-- Listed entries follows --

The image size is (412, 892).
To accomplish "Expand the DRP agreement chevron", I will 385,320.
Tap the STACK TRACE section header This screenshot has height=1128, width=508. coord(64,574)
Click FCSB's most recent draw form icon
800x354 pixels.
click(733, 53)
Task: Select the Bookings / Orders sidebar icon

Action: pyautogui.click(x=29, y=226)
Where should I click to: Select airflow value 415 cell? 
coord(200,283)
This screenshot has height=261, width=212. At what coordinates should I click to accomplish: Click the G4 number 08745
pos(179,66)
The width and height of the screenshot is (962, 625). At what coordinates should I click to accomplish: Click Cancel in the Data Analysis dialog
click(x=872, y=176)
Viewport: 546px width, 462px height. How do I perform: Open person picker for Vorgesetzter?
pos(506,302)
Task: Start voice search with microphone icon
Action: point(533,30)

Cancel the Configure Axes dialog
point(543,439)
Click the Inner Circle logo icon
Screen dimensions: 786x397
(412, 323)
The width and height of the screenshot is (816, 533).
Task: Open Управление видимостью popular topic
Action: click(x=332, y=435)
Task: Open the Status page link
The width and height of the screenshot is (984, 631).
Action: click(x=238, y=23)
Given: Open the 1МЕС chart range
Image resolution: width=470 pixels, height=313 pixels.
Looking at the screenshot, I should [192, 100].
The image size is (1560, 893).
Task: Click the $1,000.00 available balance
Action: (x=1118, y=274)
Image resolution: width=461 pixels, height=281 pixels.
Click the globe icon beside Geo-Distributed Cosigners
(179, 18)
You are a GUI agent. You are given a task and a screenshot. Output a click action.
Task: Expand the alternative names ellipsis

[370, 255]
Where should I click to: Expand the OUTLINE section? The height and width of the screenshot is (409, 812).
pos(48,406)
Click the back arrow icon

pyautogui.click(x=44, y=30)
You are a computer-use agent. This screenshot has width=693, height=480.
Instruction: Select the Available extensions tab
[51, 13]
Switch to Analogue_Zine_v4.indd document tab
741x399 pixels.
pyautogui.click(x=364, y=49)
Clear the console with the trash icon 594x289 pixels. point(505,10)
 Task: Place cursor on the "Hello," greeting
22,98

-- Listed entries concluded --

_Assignment_
Match on "agent" and report each line of the data above that has it.

_Problem solution_
You are a GUI agent. You are given a task and a screenshot. Output a click action.
You are a computer-use agent. This screenshot has width=693, height=480.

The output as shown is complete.